- TASK GOAL
Each line from the one containing "Viewport: 1177px width, 982px height." through the end of the entries below should be transcribed exactly, and no other line.

- TASK MATERIAL

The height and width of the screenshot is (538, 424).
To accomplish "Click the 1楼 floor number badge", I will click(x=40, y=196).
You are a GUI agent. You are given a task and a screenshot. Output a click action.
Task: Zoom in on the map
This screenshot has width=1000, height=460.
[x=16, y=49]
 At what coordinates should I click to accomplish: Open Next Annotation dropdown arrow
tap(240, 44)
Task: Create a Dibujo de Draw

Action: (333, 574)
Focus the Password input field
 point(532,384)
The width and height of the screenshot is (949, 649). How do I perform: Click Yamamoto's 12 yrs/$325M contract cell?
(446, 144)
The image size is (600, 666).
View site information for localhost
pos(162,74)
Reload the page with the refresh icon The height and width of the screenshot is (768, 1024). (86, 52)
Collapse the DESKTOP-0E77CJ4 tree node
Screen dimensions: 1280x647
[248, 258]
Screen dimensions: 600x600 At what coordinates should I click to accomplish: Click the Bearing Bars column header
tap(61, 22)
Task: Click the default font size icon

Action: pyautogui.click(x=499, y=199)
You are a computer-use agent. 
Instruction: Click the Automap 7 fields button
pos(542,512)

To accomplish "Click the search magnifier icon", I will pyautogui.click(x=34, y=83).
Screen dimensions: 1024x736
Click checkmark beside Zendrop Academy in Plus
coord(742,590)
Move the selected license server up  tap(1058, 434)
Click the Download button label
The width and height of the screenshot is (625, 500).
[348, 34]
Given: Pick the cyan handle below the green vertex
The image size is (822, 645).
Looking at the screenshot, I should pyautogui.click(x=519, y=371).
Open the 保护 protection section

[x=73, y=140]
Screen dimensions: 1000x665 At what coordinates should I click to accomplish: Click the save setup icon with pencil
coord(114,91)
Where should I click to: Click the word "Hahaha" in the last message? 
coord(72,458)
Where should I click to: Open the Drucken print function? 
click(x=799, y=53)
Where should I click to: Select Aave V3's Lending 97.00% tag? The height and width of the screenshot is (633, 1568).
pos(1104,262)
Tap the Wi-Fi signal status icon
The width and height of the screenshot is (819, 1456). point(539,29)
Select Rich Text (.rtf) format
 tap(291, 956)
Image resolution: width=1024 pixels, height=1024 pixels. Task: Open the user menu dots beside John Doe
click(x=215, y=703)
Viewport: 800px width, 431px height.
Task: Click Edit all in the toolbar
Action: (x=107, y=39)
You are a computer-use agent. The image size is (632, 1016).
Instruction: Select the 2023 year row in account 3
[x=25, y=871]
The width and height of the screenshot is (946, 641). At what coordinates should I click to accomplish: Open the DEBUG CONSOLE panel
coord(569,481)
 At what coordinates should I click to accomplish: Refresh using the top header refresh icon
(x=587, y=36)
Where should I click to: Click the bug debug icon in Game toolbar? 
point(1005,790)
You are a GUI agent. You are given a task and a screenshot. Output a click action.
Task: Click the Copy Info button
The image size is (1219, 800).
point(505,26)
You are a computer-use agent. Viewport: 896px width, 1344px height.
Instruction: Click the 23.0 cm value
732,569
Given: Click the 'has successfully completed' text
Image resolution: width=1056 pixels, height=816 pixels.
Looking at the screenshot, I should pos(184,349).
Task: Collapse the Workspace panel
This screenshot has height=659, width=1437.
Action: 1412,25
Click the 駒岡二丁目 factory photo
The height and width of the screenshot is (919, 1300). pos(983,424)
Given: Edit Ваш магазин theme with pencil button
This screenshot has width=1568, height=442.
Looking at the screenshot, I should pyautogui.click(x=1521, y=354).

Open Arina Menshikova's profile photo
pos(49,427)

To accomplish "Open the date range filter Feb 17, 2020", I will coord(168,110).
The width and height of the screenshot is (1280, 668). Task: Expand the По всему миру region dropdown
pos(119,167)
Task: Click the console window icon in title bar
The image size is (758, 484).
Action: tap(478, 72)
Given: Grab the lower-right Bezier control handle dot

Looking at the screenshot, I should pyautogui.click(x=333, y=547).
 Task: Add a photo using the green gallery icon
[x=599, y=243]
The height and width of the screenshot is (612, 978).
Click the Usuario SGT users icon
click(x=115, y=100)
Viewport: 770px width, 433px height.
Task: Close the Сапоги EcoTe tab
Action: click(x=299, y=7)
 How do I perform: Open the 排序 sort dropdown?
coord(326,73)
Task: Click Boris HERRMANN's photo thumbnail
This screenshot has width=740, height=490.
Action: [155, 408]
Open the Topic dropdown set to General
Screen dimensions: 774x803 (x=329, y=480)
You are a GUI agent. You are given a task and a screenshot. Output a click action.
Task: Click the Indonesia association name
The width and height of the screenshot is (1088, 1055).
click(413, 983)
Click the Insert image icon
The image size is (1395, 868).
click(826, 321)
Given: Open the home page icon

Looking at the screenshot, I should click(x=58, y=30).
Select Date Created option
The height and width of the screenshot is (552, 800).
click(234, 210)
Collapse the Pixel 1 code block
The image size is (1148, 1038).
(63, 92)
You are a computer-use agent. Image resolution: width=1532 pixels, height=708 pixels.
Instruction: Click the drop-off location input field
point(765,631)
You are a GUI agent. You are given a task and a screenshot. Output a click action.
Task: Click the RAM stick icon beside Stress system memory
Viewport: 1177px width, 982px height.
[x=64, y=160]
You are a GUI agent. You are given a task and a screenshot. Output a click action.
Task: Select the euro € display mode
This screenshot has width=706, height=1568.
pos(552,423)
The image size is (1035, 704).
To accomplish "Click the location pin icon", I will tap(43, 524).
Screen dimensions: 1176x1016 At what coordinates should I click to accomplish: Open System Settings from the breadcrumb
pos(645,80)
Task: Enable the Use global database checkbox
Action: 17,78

- SOLUTION FOR THIS EXERCISE
Viewport: 1177px width, 982px height.
[x=64, y=160]
You are a GUI agent. You are given a task and a screenshot. Output a click action.
Task: Select the euro € display mode
This screenshot has width=706, height=1568.
pos(552,423)
The image size is (1035, 704).
To accomplish "Click the location pin icon", I will tap(43, 524).
Screen dimensions: 1176x1016 At what coordinates should I click to accomplish: Open System Settings from the breadcrumb
pos(645,80)
Task: Enable the Use global database checkbox
Action: 17,78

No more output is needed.